Light in June

文学やアニメ、毎日の生活についての日記。

やっぱりおもしろいラピュタ

2009-11-21 01:11:19 | アニメーション
ということで、やっぱりおもしろいです。
ラピュタはもう何度観ているか知れませんが、それでもおもしろいです。
完璧だ、と思ってしまう。完璧なおもしろさだ、と。

宮崎アニメは、ある時期からプロットが変調してゆきますが、その兆しがラピュタやナウシカに既にあったのではないか、ということに興味を持った時期があって、まあ今でも関心のあるテーマではありますが、その考えで行けば、ラピュタにもおかしいところはあるわけです。ぼくの意見ではありませんが、最後のパズーとシータの行為は自殺ではないか、そういうまとめ方でいいのか、とか。ナウシカの有名な「宗教画」のラストも、安易だという批判があるわけで、宮崎駿は昔からなし崩し的に映画を終了させてきた、とも言えます。だから本当に完璧な映画はカリオストロくらい(もちろん完璧というのは相対的な評価ですが)、ということになる。

ラピュタにしても、山場が中盤に来てしまうんですよね。ティディス要塞からのシータ救出とか竜の巣のシーンとか。ラピュタに着いてからは、あれほどの盛り上がりはない。その点はポニョと同じかな、とも思います。もちろん傾向が似ている、というだけで、あそこまで徹底的に物語の結構を崩しているわけではないですが。

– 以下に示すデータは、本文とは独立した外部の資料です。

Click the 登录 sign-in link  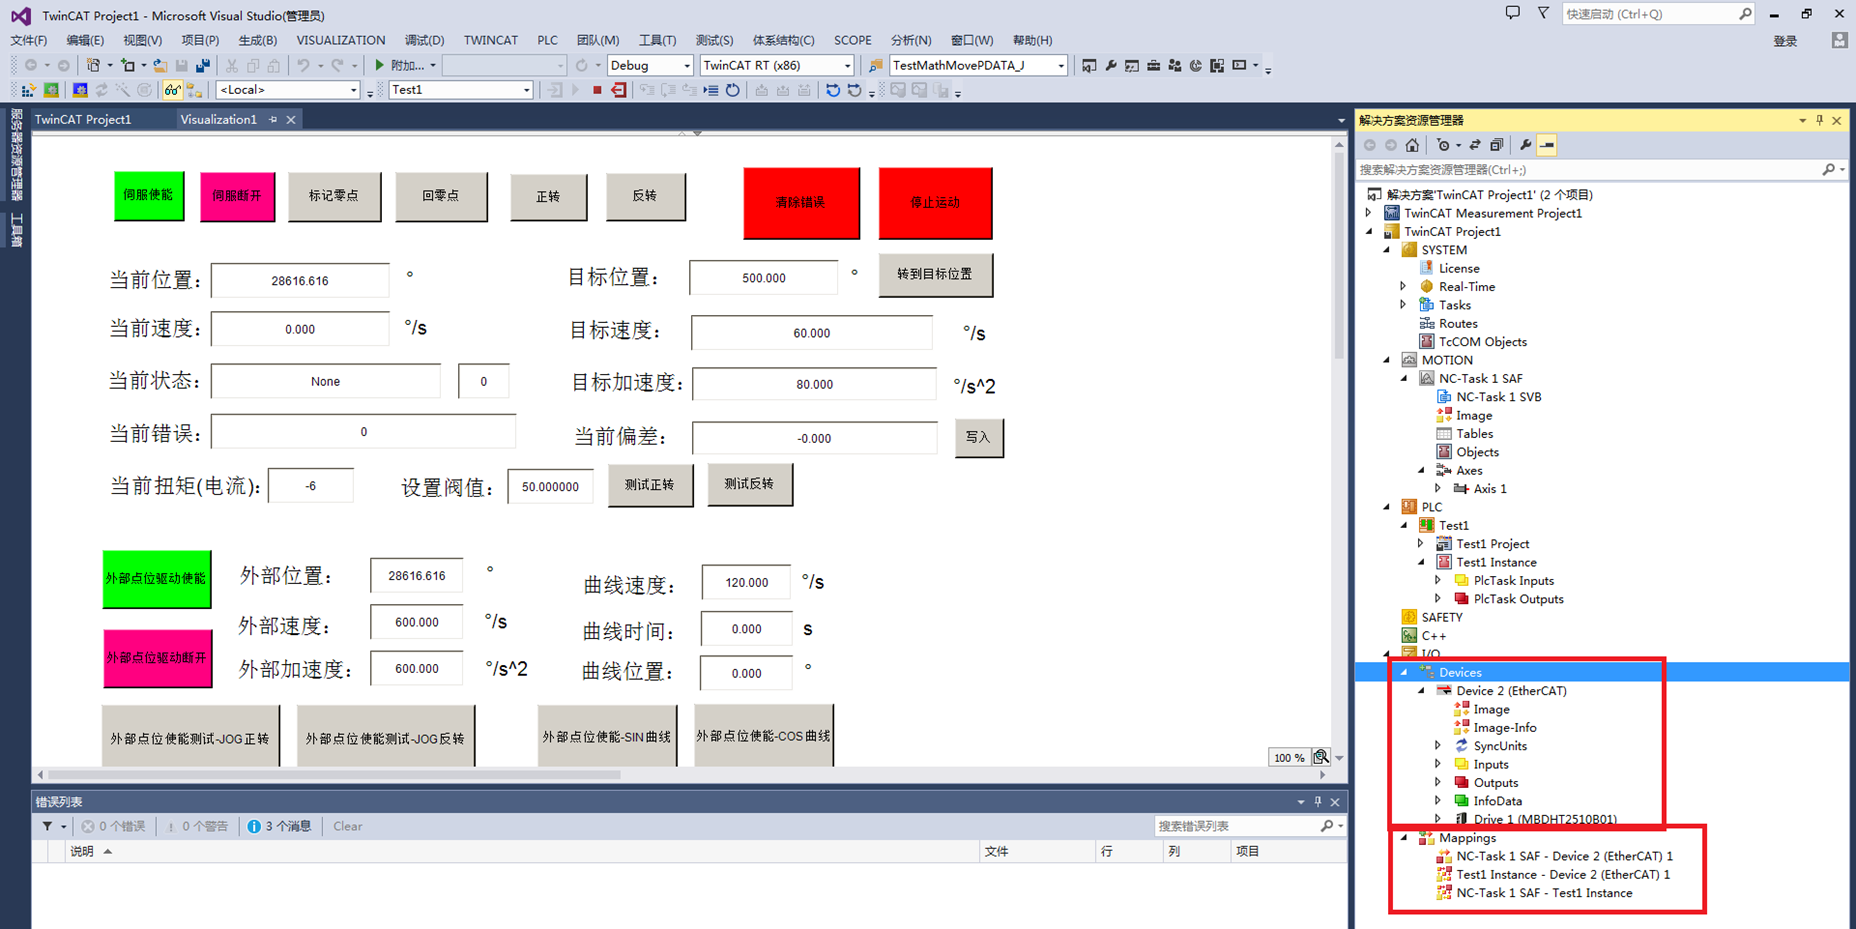(x=1785, y=40)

しかし、このおもしろさはなんでしょうね。プロット構成上の欠点を補ってあまりあるものがあります。というか、欠点なんて見えないわけです。とにかくおもしろくて。文字通り手に汗握るシーンもいいですけど、ポムじいさんとの出会いや、ラピュタに着いてからの園丁ロボットとの触れ合いとか、単なる冒険活劇では括れない叙情的要素もあって、しかもそれがお決まりのベタなものではなくて、光る石が星のように輝く光景や異形のロボットと人間とが心を通い合わせるところなんかを見せ、いい。ロボット兵が長い手を伸ばしてシータに花を差し出すシーンは、釜爺が千尋にさぶとんを掛けてやるシーンを前もって反復していますよね。ああいうのが監督は好きなのかなあ。あと、もじゃもじゃしたものを掻き分けるシーンとか。ムスカが樹の根っ子を両手で掻き分けるところは、アシタカがタタリ神の触手(うにょうにょ)を掻き分けるシーンに似ています。

ちょっと脱線しましたが、他にも見張りのタコでパズーとシータが一つの毛布に包まるところとか、特に昔はものすごい好きでした。あとさりげない描写を挙げていけば本当にキリがないわけですが、とにかく心にびんびん響いてくるんです。雲の絵一つ取ってみてもいいです。あの重量感ある質感たっぷりの雲、新海誠が影響を受けたと言っていますが、頷けます。

こんなものが作り出せたらなあ、と夢想してしまいますね。そういえば、小学生の頃は、ラピュタを観ると三日間はろくに寝られなくなってしまうのでした。もう頭の中がラピュタで一杯で、興奮しすぎて。